Na avaliação da companhia, o risco de faltar água no DF nos próximos anos é alto. Há mais de 30 anos a cidade é abastecida apenas pelas barragens de Santa Maria, no Parque Nacional de Brasília, e do Rio Descoberto. Com o constante aumento da demanda ; consequência do crescimento populacional ;, o Governo do DF tem feito estudos para buscar novos mananciais, como Corumbá IV, projeto em fase ainda mais avançada de construção de sistema de abastecimento.
De acordo com a Secretaria de Obras, os recursos para a construção da nova estação sairão da Caixa Econômica Federal e estão previstos no Plano de Aceleração do Crescimento (PAC). A Caesb alega ter estudos que apontam que nenhum uso do lago será afetado, como pesca, lazer ou influência na umidade relativa do ar da capital, entre outros.

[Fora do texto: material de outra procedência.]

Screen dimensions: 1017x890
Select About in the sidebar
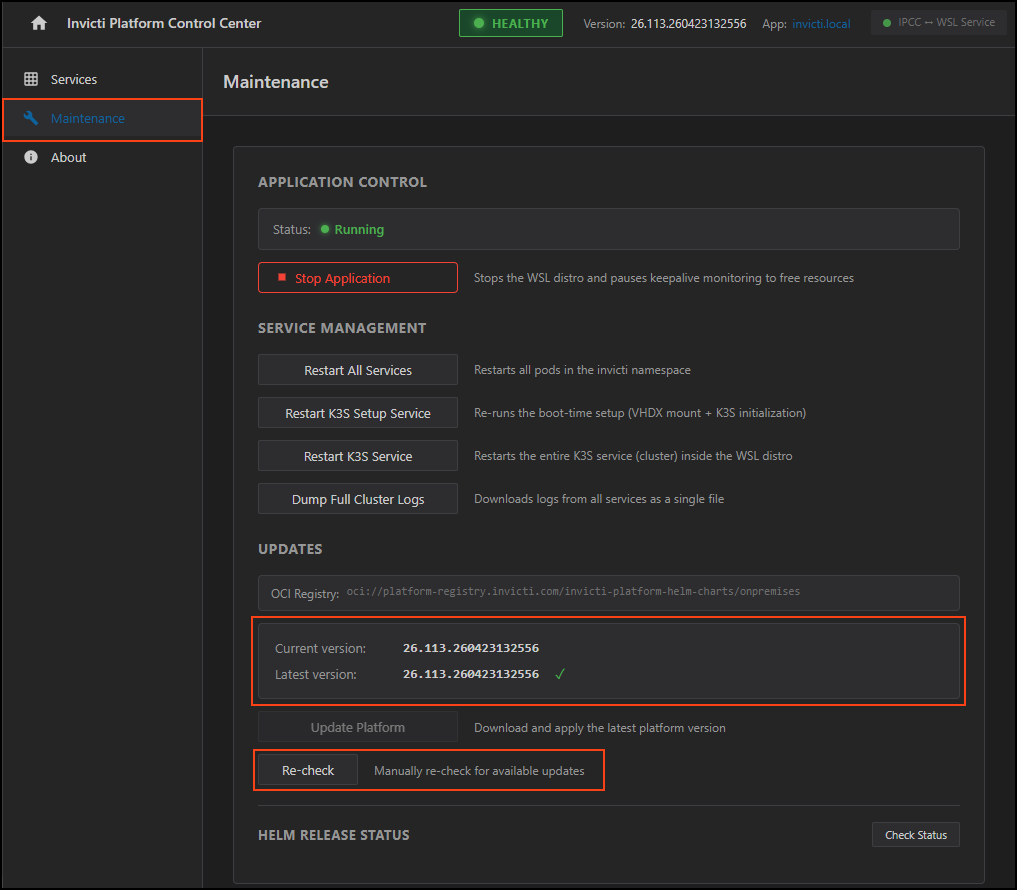(68, 157)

Além da captação no lago, a companhia também trabalha em cima de um sistema de abastecimento a partir de Corumbá IV, que está em fase mais adiantada de construção e conta com licença ambiental. O empreendimento será feito em parceria com a Companhia de Saneamento de Goiás (Saneago), para abastecimento do DF e de Goiás.